Il s’ensuit que c’est un grand déplaisir de prendre connaissance d’une économie alimentaire qui dégrade et maltraite ces arts, ces plantes et animaux et le sol d’où ils proviennent. Pour celui qui a une certaine connaissance de l’histoire récente de l’alimentation, manger dehors peut devenir une corvée. En voyage, j’ai tendance à manger des produits de la mer plutôt que de la viande rouge ou de la volaille. Pourtant, je ne suis pas du tout végétarien, mais l’idée qu’un animal a été maltraité pour me nourrir me déplait. Si je dois manger de la viande, je veux que ce soit d’un animal qui a eu une vie agréable, en extérieur, sur de beaux pâturages, avec une bonne eau à proximité et des arbres pour faire de l’ombre. Et je deviens aussi difficile quant aux plantes cultivées. J’aime manger des légumes et des fruits sachant qu’ils ont vécut une vie heureuse et saine dans une bonne terre, et pas le produit des énormes champs-usines chimiques comme ceux que j’ai vus par exemple dans la vallée centrale de Californie. On dit que l’agriculture industrielle est calquée sur la chaîne de production de l’usine. En pratique, ça ressemble plutôt à un camp de concentration.

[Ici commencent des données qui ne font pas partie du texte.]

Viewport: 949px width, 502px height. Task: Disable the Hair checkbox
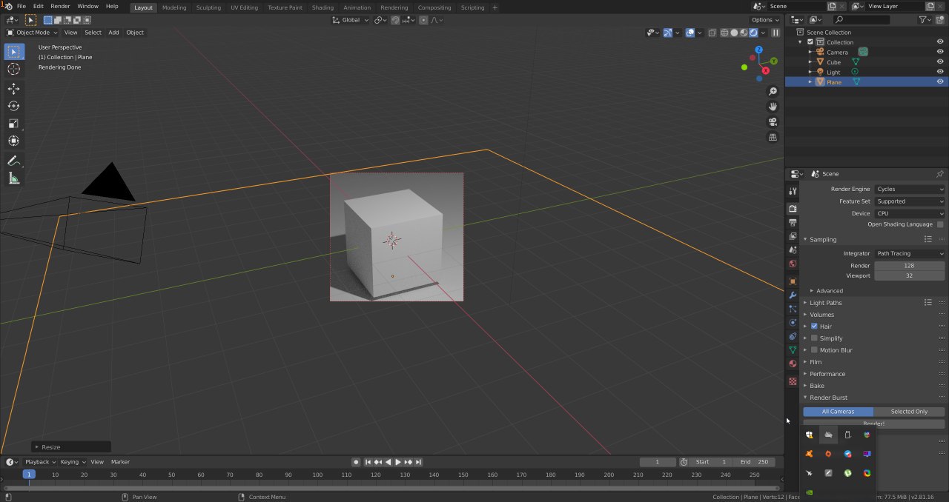814,327
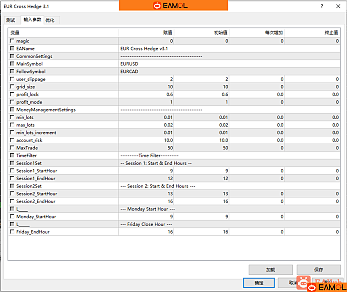Click the help question mark icon
Screen dimensions: 347x292
(322, 6)
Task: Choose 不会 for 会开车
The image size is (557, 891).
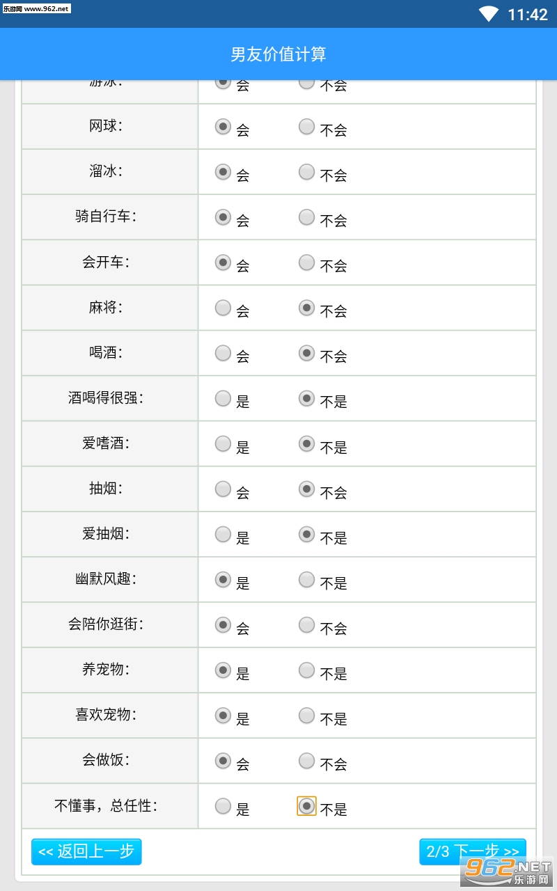Action: pos(306,262)
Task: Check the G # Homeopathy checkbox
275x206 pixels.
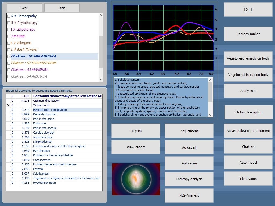Action: click(9, 16)

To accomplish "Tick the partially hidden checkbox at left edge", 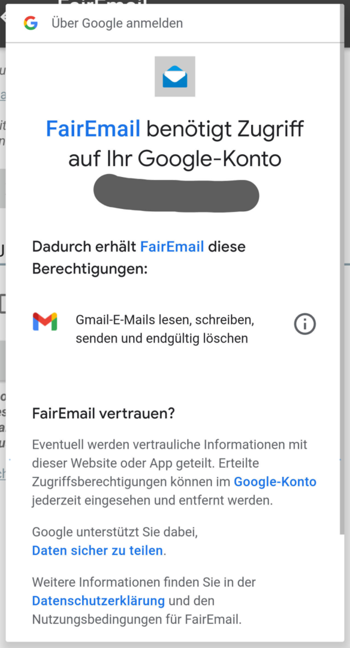I will (x=2, y=304).
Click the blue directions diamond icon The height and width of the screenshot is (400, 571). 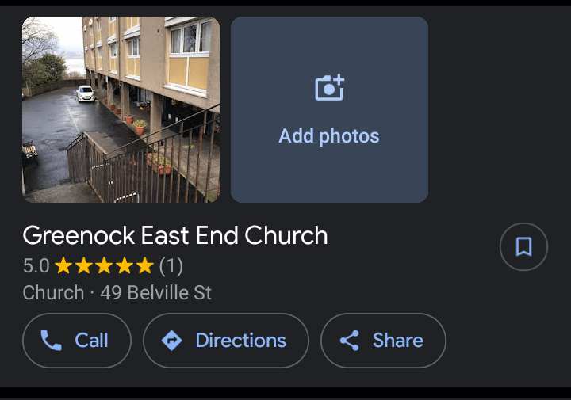click(x=171, y=341)
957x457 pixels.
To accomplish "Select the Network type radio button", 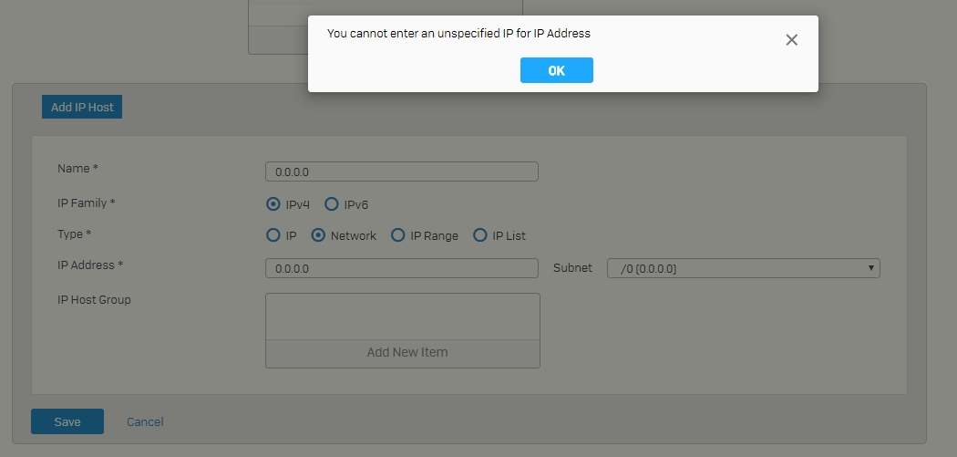I will coord(318,235).
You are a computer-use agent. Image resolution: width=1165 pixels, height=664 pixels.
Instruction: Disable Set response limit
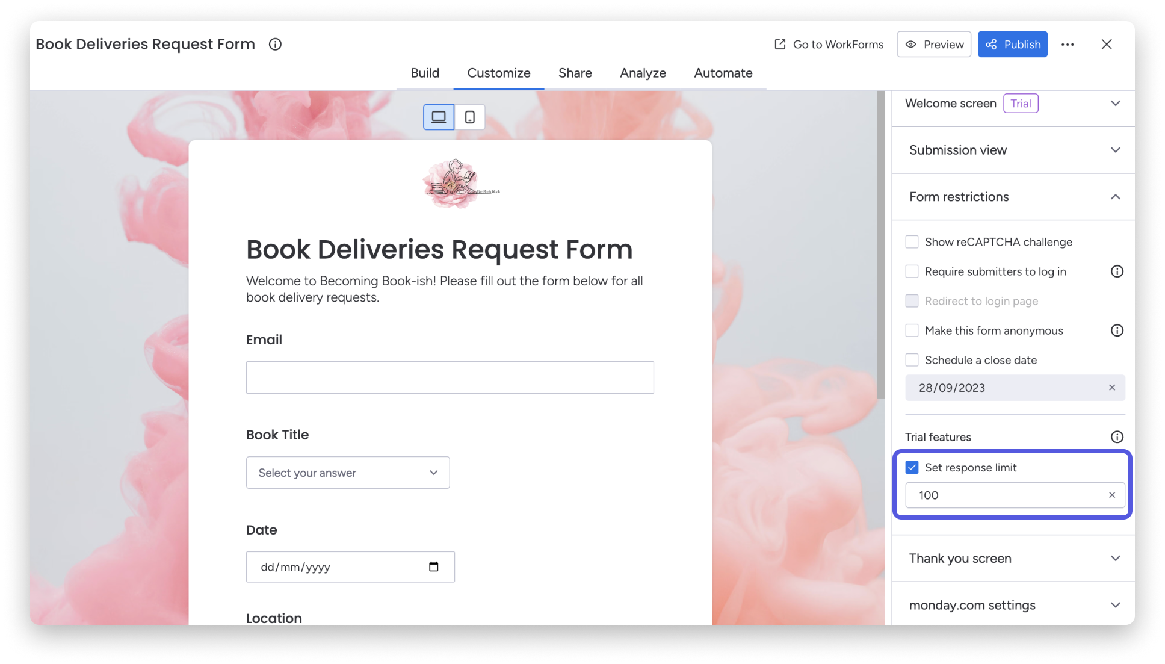912,467
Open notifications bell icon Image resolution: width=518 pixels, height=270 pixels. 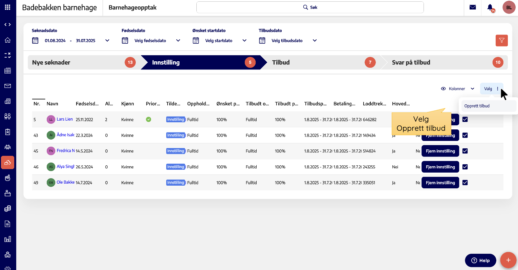click(x=490, y=7)
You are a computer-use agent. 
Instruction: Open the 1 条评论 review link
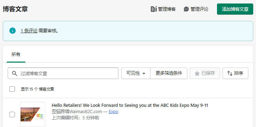pos(29,31)
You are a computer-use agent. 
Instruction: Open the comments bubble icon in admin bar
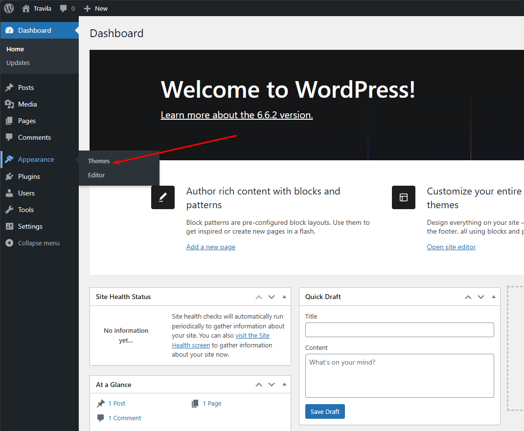64,8
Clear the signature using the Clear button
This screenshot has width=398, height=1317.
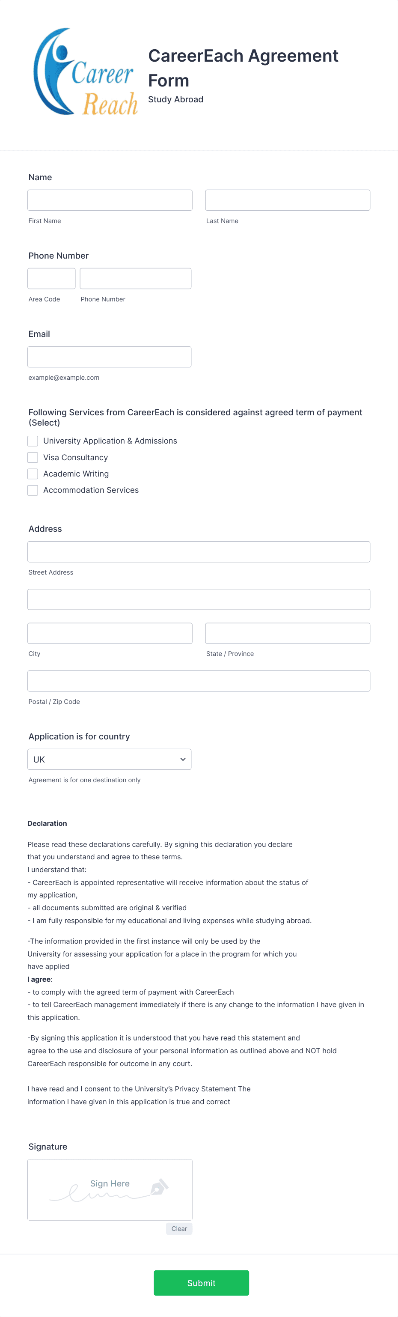[x=179, y=1229]
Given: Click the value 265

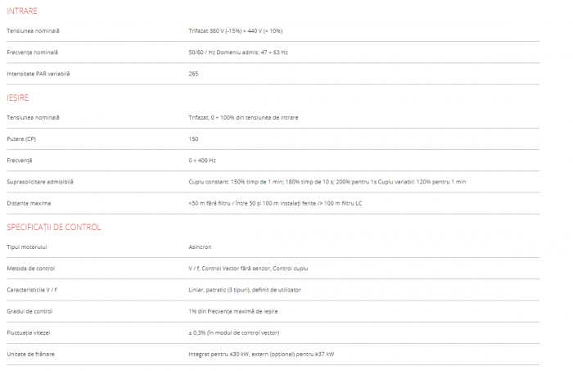Looking at the screenshot, I should [194, 73].
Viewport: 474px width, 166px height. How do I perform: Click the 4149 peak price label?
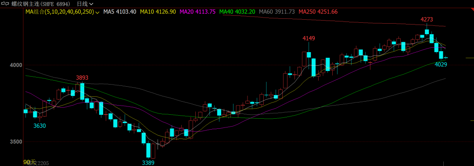tap(309, 39)
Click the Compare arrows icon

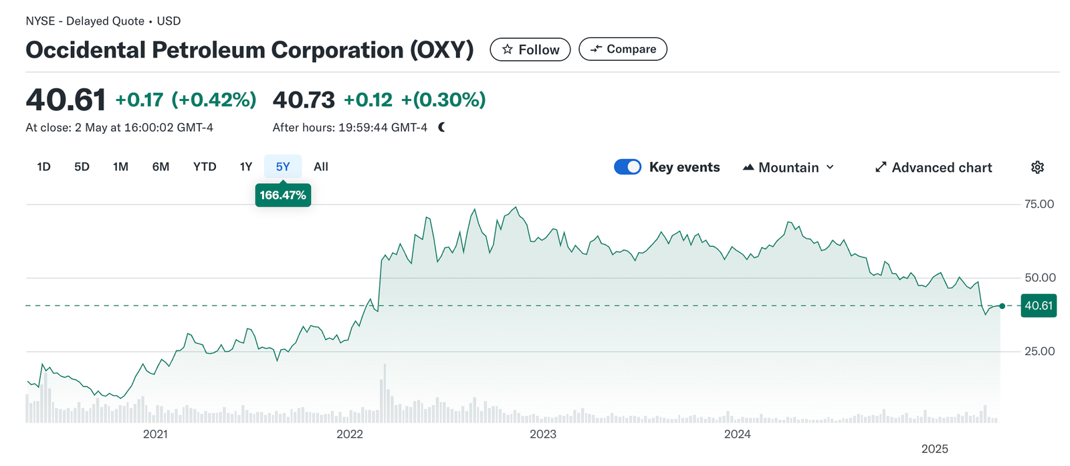click(x=597, y=49)
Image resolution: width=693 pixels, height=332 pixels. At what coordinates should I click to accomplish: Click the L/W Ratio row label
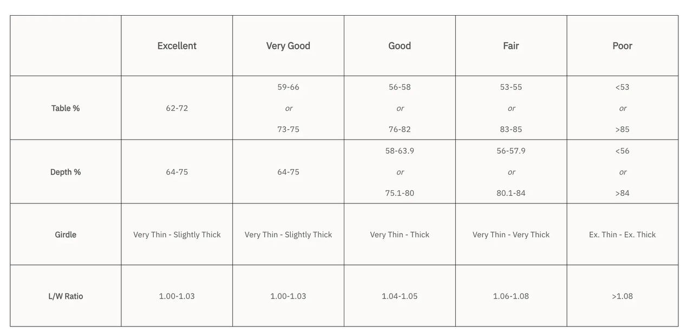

Le plaisir de manger devrait être un plaisir étendu, pas seulement celui du fin gourmet. Ceux qui connaissent le potager dans lequel leurs légumes ont poussés et savent que le potager est sain se souviendront de la beauté des plantes, peut-être dans la première lumière de rosée du matin quand les jardins offrent le meilleur d’eux-mêmes. Cette mémoire se mêle aux aliments et constitue l’un des plaisirs de manger. Connaitre la bonne santé du jardin soulage, libère et réconforte le mangeur. Il en va de même quand on mange de la viande. L’idée d’un bon pâturage et d’un veau qui paisse avec contentement parfume le steak. Certains, je le sais, penseront qu’il est sauvage ou pire encore de manger un animal-compagnon qu’on a connu toute sa vie. Au contraire, je pense que cela implique qu’on mange avec compréhension et gratitude. Une grande part du plaisir de manger vient de la bonne connaissance des vies et du monde d’où nous viennent les aliments. Le plaisir de manger serait donc la meilleure indication de notre santé. Et ce plaisir, je pense, est à la portée du consommateur urbain qui consentira l’effort nécessaire.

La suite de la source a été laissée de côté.